Given instruction >> Pull out every line of the data below that contains the string "dimensions", matching case exactly.

[Data listing]
--
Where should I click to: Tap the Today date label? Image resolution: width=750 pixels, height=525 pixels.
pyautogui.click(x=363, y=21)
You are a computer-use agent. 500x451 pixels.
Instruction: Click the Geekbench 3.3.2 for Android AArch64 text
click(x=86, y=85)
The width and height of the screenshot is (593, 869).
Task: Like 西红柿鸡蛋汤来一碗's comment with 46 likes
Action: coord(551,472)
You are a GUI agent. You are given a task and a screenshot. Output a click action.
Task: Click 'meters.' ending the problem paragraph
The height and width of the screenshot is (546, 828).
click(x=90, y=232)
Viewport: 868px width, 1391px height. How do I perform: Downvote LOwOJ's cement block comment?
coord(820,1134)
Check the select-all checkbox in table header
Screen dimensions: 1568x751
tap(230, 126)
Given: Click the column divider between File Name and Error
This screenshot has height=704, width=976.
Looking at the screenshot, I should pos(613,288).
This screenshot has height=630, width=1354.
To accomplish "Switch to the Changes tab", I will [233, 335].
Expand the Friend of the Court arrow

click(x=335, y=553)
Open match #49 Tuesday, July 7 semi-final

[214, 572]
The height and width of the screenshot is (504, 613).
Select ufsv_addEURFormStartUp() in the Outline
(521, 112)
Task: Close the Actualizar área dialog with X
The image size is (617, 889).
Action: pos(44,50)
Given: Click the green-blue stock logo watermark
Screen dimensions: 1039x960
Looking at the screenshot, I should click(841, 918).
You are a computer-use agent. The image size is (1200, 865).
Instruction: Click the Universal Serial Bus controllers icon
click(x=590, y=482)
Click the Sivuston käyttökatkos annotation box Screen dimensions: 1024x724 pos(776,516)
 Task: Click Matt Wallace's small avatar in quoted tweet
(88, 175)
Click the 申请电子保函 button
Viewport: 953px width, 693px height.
--
Written reply >>
Screen dimensions: 1568x751
Screen dimensions: 1039x960
Click the Sivuston käyttökatkos annotation box Screen dimensions: 1024x724 pos(776,516)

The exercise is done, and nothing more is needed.